### Objective
Arrange the records from the line with "How do I perform: Select" to the line with "pos(76,263)" as a Markdown table with two columns, Row and Line. Number each line in Row, put the line itself in Line, and leave out blank lines.

# start of Material supplied

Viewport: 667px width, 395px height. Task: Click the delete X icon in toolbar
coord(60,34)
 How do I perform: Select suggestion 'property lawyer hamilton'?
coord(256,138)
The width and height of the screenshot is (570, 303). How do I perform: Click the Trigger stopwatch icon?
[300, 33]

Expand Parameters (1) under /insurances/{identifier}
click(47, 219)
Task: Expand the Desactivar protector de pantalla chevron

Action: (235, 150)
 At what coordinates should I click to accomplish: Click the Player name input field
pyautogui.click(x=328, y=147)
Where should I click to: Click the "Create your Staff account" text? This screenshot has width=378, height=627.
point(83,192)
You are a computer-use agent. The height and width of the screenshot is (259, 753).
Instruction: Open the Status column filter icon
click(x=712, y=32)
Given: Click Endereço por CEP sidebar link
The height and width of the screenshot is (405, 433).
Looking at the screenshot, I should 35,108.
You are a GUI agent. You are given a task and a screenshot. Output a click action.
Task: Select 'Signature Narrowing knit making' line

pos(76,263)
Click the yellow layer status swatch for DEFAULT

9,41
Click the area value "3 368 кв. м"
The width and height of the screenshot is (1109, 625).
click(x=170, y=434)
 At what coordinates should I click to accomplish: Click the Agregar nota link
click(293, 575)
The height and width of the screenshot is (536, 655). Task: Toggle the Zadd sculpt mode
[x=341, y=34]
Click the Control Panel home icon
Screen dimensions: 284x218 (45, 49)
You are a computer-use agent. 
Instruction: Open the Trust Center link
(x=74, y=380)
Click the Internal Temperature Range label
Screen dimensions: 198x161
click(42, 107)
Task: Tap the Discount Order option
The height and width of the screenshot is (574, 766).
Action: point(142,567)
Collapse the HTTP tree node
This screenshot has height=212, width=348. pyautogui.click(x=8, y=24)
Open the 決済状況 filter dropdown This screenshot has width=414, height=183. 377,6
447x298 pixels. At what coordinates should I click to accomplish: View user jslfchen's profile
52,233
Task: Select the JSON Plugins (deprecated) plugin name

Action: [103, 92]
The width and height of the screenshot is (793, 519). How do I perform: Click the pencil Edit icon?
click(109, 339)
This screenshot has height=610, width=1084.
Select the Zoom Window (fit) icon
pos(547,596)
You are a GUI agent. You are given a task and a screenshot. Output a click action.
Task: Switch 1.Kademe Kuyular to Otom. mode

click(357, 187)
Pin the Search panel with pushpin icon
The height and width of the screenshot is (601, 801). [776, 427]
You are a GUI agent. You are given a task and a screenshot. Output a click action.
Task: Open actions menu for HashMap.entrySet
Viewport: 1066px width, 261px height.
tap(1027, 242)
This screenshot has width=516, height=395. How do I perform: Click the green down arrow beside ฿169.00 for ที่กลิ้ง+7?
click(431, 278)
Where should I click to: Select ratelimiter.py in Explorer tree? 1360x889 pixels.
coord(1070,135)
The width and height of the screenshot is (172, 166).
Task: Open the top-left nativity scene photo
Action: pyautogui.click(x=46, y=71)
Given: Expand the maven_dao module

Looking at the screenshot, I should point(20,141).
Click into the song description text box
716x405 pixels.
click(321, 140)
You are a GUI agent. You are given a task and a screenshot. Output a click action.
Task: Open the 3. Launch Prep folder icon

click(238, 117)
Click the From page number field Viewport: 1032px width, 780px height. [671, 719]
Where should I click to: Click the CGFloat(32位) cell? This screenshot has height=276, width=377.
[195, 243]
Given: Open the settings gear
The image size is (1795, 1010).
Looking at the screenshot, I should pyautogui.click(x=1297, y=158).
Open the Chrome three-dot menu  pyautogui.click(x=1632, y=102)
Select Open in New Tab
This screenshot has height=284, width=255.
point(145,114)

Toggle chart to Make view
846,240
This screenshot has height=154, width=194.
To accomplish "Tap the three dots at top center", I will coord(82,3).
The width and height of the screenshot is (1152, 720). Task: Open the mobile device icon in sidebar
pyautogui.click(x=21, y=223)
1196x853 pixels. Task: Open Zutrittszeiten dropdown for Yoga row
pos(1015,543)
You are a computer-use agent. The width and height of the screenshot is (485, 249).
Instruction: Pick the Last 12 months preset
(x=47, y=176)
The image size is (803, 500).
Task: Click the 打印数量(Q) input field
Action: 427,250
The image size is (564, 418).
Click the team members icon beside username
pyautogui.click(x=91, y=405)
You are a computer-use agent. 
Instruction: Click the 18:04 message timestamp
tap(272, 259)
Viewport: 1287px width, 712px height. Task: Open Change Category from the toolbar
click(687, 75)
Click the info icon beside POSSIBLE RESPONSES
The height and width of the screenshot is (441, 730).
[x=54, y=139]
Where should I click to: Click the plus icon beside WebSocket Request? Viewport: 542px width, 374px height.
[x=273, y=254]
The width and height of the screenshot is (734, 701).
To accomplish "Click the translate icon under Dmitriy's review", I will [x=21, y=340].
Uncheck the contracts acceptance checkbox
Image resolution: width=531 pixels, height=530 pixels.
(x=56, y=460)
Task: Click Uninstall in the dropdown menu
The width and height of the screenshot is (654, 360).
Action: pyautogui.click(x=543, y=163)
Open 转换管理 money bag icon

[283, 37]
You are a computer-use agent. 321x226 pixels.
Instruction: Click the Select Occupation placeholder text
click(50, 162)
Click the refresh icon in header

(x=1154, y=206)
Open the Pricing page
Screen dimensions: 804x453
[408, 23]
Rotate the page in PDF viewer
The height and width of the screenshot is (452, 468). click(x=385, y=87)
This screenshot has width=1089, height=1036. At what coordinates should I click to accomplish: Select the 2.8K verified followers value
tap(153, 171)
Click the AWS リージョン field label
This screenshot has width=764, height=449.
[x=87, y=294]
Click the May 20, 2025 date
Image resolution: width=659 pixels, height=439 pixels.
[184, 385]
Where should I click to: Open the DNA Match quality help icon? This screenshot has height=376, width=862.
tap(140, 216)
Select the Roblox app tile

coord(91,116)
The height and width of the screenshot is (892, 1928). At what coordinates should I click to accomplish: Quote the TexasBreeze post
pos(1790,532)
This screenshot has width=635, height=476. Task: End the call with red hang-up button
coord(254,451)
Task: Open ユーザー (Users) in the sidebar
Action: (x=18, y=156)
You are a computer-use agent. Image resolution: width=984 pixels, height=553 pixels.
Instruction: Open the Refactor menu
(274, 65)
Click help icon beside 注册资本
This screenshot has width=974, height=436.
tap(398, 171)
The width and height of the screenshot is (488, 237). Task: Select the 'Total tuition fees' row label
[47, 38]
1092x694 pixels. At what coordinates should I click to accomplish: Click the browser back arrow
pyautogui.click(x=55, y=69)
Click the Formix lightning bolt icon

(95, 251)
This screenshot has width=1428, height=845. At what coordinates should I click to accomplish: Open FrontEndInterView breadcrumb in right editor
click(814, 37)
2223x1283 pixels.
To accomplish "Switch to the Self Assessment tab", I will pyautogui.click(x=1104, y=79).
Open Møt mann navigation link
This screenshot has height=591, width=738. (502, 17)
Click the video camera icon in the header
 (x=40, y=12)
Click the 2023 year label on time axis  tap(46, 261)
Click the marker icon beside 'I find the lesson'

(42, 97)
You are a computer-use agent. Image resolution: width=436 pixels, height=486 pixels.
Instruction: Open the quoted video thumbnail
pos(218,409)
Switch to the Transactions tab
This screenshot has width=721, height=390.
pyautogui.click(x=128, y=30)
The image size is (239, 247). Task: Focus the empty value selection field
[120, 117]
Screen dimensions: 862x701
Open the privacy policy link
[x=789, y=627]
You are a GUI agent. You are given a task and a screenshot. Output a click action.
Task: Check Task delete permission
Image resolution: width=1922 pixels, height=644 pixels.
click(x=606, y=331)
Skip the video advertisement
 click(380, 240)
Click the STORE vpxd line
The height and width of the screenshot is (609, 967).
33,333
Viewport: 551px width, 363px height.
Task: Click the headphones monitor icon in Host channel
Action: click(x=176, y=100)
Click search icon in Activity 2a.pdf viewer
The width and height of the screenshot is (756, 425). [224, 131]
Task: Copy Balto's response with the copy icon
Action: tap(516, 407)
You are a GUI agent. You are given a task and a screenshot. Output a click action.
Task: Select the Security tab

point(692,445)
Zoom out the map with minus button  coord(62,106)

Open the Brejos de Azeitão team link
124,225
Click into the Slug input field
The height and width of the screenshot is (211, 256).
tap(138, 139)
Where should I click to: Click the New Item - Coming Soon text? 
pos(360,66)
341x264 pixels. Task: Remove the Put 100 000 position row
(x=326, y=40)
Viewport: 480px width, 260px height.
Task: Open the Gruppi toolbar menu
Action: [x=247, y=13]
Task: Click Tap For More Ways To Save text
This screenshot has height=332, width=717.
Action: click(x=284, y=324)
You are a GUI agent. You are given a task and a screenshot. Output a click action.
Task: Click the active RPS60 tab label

# end of Material supplied

### Response to the task
| Row | Line |
|---|---|
| 1 |  How do I perform: Select suggestion 'property lawyer hamilton'? |
| 2 | coord(256,138) |
| 3 | The width and height of the screenshot is (570, 303). How do I perform: Click the Trigger stopwatch icon? |
| 4 | [300, 33] |
| 5 | Expand Parameters (1) under /insurances/{identifier} |
| 6 | click(47, 219) |
| 7 | Task: Expand the Desactivar protector de pantalla chevron |
| 8 | Action: (235, 150) |
| 9 |  At what coordinates should I click to accomplish: Click the Player name input field |
| 10 | pyautogui.click(x=328, y=147) |
| 11 | Where should I click to: Click the "Create your Staff account" text? This screenshot has width=378, height=627. |
| 12 | point(83,192) |
| 13 | You are a computer-use agent. The height and width of the screenshot is (259, 753). |
| 14 | Instruction: Open the Status column filter icon |
| 15 | click(x=712, y=32) |
| 16 | Given: Click Endereço por CEP sidebar link |
| 17 | The height and width of the screenshot is (405, 433). |
| 18 | Looking at the screenshot, I should 35,108. |
| 19 | You are a GUI agent. You are given a task and a screenshot. Output a click action. |
| 20 | Task: Select 'Signature Narrowing knit making' line |
| 21 | pos(76,263) |